German multinational conglomerate BASF has signed a definitive transaction agreement with LetterOne to merge their respective oil and gas businesses – Wintershall and DEA – in a joint venture (JV) called Wintershall DEA.

BASF chief financial officer and vice-chair of the board of executive directors Dr Hans-Ulrich Engel said: “With Wintershall DEA we create the leading independent European exploration and production company with international operations in core regions. By combining the two German-based entities, BASF and LetterOne lay the basis for further profitable growth.”

The transaction, expected to be completed by Q2 of 2019, is subject to approvals of merger control and foreign investment authorities, as well as mining authorities and the German Federal Network Agency.

Last year, Wintershall and DEA had combined pro-forma sales of €4.7bn ($5.5bn), an income from operations before depreciation and amortisation (EBITDA) of €2.8bn ($3.2bn) and a net income of €740m ($858m).

Production during the same period totalled 210 million barrels of oil equivalent (boe), which equalled around 575,000 boe per day (boepd). The JV will search for growth opportunities in the core regions and aims to produce around 750,000-800,000 boepd between 2021 and 2023.

Wintershall CEO Mario Mehren will act as chairman of the management board and CEO of Wintershall DEA. DEA chief executive Moraeus Hanssen will act as deputy CEO and chief operating officer of the JV.

Under the merger, LetterOne will donate all of its shares in DEA to Wintershall. The latter will then be renamed Wintershall DEA, which is to be headquartered in Kassel and Hamburg, Germany.

DEA executive chair of L1 Energy and chair of the supervisory board Lord Browne said in press release: “I am delighted that we have reached agreement to create Europe’s largest independent E&P company. Wintershall DEA is the largest E&P merger in Europe for over a decade, and will have a diverse portfolio of outstanding growth prospects, with the scale needed to access important new opportunities.

“We expect the company to evolve rapidly into a world-class and globally competitive organisation with an international portfolio.

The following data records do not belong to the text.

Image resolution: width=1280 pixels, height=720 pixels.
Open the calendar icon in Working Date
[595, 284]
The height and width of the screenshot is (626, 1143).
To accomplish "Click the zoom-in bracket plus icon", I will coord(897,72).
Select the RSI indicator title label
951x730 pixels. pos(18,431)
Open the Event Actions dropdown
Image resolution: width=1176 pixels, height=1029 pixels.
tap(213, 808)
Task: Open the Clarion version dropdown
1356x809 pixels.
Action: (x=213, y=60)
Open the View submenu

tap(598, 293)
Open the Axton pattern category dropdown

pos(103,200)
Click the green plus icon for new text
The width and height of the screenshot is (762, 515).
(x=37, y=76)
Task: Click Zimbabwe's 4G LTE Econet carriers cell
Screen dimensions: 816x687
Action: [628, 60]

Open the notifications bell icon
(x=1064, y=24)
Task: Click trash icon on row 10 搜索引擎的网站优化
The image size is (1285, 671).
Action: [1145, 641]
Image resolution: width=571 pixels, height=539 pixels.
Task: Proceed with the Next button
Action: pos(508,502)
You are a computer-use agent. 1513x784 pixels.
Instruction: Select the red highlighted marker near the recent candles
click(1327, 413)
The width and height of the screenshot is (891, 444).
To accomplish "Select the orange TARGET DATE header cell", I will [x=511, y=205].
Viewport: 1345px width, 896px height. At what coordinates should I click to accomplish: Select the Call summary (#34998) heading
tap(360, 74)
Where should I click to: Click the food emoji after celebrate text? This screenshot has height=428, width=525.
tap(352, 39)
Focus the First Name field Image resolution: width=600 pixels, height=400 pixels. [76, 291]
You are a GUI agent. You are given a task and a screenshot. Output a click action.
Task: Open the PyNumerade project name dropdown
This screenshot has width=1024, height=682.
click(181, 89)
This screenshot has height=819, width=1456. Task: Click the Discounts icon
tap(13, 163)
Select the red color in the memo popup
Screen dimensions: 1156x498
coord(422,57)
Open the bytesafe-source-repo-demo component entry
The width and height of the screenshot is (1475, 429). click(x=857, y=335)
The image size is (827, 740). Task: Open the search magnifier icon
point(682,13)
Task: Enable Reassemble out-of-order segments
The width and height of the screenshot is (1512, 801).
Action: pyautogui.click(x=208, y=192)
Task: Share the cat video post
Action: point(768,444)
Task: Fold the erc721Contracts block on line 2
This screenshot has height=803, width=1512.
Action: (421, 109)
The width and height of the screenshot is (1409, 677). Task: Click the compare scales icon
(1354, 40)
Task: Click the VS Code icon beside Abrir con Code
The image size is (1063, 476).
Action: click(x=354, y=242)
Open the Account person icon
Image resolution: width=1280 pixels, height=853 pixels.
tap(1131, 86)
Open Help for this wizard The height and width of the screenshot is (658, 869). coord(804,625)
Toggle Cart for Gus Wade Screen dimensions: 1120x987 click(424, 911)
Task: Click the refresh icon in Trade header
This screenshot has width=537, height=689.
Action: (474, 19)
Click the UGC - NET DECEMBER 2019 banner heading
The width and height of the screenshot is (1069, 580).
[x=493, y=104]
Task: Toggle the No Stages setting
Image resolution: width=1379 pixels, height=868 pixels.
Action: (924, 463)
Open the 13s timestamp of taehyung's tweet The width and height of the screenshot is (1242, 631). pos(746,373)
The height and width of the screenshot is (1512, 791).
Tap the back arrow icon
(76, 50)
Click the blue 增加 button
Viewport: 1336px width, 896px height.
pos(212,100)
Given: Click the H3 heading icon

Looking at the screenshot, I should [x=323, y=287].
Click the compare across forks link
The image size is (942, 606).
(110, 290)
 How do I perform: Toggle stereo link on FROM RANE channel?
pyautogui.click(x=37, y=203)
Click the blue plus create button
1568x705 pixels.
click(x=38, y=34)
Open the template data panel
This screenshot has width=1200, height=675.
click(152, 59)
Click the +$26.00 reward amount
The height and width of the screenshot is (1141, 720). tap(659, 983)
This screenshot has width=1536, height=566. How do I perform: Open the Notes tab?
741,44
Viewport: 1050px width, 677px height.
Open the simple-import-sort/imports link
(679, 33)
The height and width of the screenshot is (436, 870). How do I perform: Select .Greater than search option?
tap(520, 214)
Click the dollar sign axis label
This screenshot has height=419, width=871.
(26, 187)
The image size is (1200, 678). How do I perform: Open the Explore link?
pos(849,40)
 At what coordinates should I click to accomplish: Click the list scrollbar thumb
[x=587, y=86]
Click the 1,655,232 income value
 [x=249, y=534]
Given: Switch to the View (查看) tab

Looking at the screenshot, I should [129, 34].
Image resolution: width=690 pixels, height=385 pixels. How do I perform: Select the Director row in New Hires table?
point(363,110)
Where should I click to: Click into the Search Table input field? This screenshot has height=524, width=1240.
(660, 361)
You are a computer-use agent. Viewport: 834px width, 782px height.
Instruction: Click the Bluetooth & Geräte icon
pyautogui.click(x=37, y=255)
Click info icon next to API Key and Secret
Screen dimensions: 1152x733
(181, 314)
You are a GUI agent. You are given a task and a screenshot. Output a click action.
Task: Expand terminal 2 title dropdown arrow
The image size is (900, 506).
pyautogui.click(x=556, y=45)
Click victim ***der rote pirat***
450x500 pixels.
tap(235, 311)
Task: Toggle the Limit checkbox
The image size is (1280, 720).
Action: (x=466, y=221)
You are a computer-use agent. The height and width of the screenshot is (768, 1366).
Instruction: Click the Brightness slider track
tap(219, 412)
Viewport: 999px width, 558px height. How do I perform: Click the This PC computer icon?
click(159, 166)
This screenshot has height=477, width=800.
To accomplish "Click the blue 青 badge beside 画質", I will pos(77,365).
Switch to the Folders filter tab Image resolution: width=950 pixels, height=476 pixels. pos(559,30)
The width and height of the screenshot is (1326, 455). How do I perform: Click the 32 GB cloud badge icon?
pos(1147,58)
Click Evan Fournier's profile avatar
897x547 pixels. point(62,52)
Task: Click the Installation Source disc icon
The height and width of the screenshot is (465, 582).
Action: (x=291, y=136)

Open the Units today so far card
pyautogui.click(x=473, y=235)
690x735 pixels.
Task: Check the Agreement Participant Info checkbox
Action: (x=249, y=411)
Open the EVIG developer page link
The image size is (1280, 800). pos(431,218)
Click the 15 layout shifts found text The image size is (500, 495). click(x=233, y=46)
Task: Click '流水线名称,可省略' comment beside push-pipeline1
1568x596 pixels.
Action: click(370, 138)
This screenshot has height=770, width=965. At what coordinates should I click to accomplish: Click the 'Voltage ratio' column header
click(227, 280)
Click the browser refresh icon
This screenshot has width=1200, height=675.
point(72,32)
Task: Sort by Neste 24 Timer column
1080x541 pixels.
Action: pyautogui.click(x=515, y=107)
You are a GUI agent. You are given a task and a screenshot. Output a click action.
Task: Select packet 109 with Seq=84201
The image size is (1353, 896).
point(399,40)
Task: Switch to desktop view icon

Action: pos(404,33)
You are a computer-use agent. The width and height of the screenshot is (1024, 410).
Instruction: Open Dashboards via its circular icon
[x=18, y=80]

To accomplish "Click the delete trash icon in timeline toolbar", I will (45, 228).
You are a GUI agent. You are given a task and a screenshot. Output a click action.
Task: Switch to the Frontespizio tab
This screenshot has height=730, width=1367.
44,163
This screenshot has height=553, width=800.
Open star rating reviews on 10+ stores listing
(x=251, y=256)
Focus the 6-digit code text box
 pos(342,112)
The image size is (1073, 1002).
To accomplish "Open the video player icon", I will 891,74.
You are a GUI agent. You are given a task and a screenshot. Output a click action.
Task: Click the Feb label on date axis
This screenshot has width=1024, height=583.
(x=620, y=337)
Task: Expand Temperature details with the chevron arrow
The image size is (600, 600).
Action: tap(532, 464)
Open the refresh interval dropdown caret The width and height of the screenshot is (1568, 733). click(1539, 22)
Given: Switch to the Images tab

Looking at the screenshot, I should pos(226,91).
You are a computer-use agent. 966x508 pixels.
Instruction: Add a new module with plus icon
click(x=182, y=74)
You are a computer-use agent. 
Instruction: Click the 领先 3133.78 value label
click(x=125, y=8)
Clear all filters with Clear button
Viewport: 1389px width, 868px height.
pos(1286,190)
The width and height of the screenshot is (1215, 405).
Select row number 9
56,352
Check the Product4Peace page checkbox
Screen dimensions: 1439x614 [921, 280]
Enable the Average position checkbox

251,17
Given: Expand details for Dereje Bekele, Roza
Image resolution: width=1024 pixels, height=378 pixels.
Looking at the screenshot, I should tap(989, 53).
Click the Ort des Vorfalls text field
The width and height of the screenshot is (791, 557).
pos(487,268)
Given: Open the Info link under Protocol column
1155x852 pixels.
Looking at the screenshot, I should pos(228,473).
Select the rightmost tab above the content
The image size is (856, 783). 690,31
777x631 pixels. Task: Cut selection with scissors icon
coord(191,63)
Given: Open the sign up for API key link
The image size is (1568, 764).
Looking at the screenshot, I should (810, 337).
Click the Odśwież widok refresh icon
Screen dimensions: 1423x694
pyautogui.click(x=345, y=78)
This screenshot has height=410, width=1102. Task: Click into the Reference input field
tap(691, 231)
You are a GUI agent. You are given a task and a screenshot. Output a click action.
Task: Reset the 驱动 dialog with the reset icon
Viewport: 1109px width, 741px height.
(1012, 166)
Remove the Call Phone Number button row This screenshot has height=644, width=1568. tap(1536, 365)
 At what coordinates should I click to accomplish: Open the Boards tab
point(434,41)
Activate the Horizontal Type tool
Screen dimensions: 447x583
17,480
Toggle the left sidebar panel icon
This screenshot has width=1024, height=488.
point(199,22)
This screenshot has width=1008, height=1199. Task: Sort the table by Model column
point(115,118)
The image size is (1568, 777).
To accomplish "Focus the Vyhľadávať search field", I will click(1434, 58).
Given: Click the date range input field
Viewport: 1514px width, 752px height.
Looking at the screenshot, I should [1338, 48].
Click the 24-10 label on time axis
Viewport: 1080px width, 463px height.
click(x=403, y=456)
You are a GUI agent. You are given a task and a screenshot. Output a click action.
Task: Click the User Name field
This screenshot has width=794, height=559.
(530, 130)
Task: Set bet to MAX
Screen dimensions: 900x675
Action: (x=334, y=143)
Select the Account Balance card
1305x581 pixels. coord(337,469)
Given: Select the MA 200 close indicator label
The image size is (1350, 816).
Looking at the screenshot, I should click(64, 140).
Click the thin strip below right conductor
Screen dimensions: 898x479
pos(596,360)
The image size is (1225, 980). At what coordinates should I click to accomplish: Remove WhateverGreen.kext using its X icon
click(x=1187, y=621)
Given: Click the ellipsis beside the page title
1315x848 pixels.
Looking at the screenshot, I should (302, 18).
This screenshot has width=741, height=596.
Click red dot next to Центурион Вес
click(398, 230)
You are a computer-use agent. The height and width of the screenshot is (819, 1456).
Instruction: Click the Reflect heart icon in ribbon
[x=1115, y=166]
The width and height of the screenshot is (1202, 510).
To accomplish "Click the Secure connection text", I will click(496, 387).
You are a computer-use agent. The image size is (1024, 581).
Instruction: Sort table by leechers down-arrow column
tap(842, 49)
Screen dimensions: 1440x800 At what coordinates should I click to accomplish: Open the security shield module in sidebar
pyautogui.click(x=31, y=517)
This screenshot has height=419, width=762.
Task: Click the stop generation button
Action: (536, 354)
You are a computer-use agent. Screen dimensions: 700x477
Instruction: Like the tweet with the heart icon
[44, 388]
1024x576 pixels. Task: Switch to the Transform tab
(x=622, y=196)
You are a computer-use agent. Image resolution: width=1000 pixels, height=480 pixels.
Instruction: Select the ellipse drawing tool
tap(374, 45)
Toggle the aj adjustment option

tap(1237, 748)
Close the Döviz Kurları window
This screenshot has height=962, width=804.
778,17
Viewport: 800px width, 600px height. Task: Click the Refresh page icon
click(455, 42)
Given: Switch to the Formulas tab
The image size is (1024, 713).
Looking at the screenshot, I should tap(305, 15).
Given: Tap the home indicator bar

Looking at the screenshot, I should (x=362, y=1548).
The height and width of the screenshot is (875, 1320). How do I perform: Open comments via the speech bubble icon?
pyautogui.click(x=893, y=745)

We look forward to working with our new partners to create a disciplined, responsible and sustainable oil and gas company.”

BASF will hold an initial 67% interest in the JV, with LetterOne obtaining the remaining 33% stake of Wintershall DEA’s ordinary shares.

These figures represent the value of the respective exploration and production in the oil and gas businesses of Wintershall and DEA. BASF will also receive additional preference shares in Wintershall’s gas transportation business after the merger.

After 36 months, these preference shares will become ordinary shares in Wintershall DEA, resulting in BASF holding a 72.7% stake in the JV.